La pratique méditative, outre de permettre au taux de sérotonine de remonter (les même effets que les antidépresseurs! Mais sans les effets secondaires), va permettre à cette personne de retrouver ce pur plaisir d’exister. La dépression se caractérise par une perte du plaisir et un ralentissement général du système. Ainsi méditer un peu chaque jour va lui permettre de retrouver un peu de ce plaisir, ainsi que mieux appréhender qui elle est: son corps avant tout et pour tout.

Les troubles du comportement alimentaire

Pour continuer de faire court. Ici, la médiation va être utilisée pour retrouver une stabilité dans la vision des aliments. Dans les TCA, une mauvaise perception des aliments ainsi qu’une tendance à manger trop vite sont impliquées. Le fait de ralentir et de développer ses 5 sens va permettre à la personne en difficulté de retrouver le VRAI plaisir de manger.

La méditation en pratique

La méditation que je propose est une pratique réalisable par tout le monde, tout le temps et en un minimum de temps quitte à approfondir par la suite.
Ici le principe est de s’entrainer à percevoir.  Il y a deux versions, une longue et une courte.

La version longue.

Installez vous assis d’une manière confortable et écoutez cet extrait sonore où je vous guide. Après il sera nécessaire de le faire seul(e) même si cela est plus difficile car n’oubliez pas que pour s’entrainer il faut peu à peu entrainer ses propres capacités. Un peu comme lorsque l’on enlève peu à peu les roulettes d’un enfant qui apprend à faire du vélo.

La version courte

Elle consiste en un instant à se demander ce que l’on ressent ici là maintenant et décrire:

Comment je respire
Comment mon corps est tendu (ou non )
Ce que ma tête me raconte à cet instant
Dans quel environnent je suis.

Cela doit prendre en tout et pour tout 30 secondes.

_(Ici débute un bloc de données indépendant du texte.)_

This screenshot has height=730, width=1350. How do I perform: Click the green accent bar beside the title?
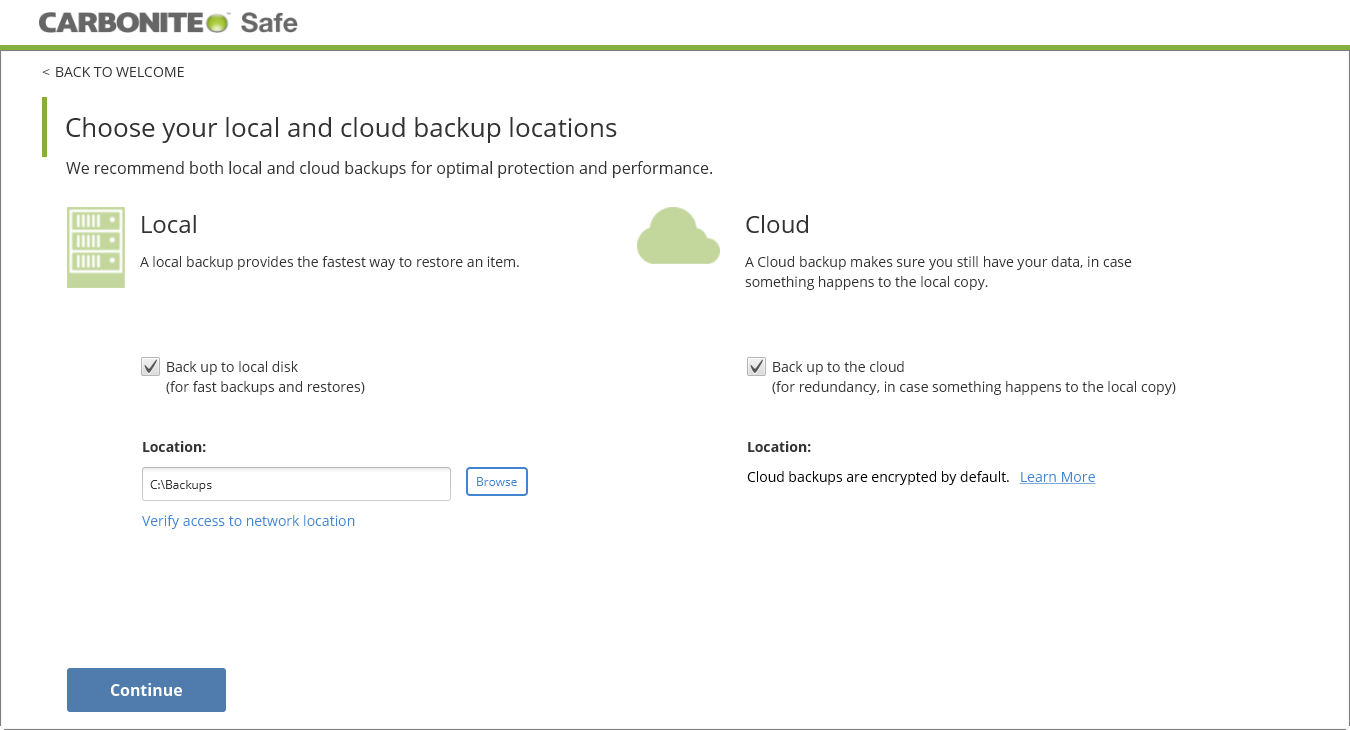[44, 127]
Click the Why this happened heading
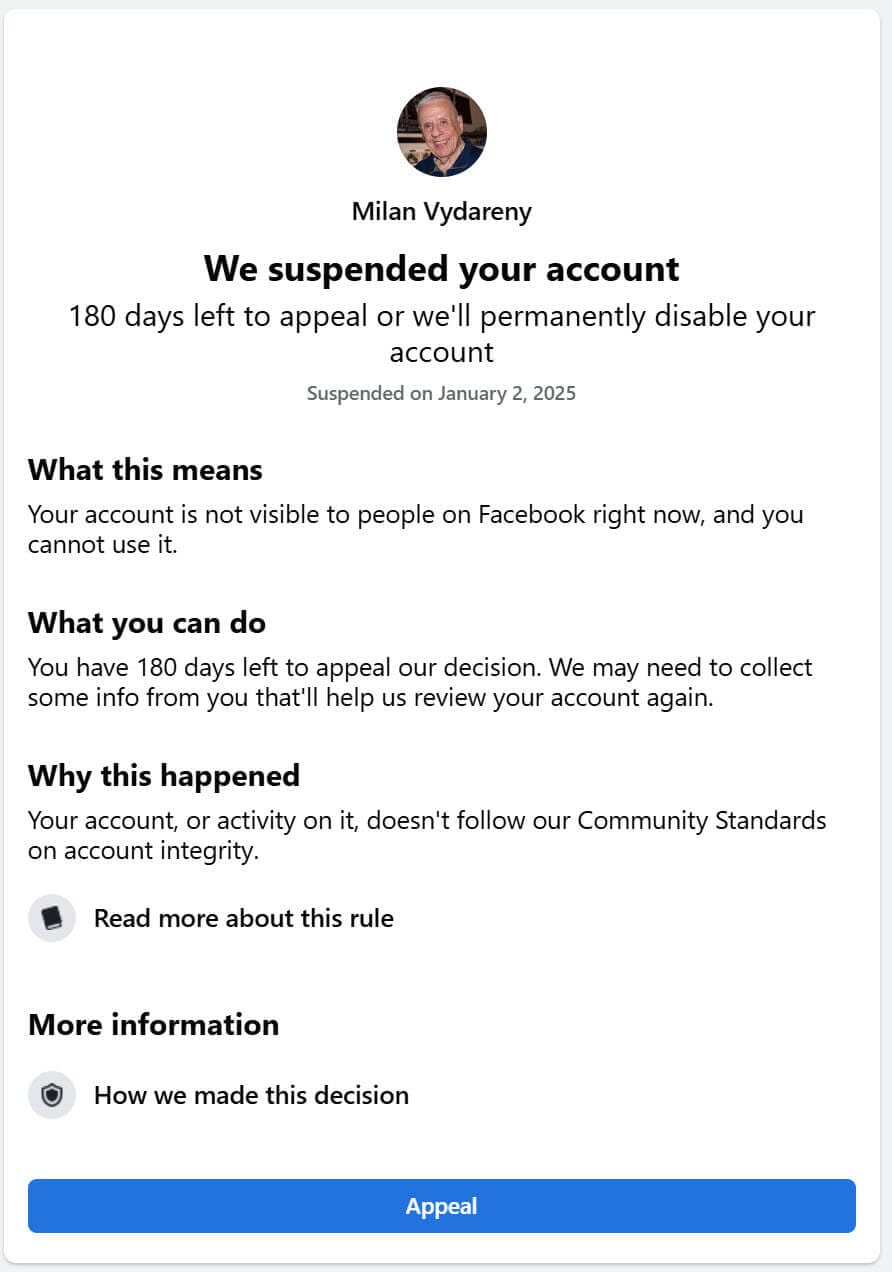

En enfin quel bonheur de faire cela ne pleine nature. Se concentrer sur les bruits, la façon dont je pose mes pas (une idée de kabatt Zinn). Mais aussi au restaurant, explorez vos 5 sens! La pratique méditative n’est pas qu’une question de temps, de philosophie c’est avant tout une autre approche de l’efficacité dans ce monde qui nous en demande tant.

Quelques livre pour approfondir :
Kabatt Zinn Où tu vas tu es
Christope André: Méditer, jour après jour.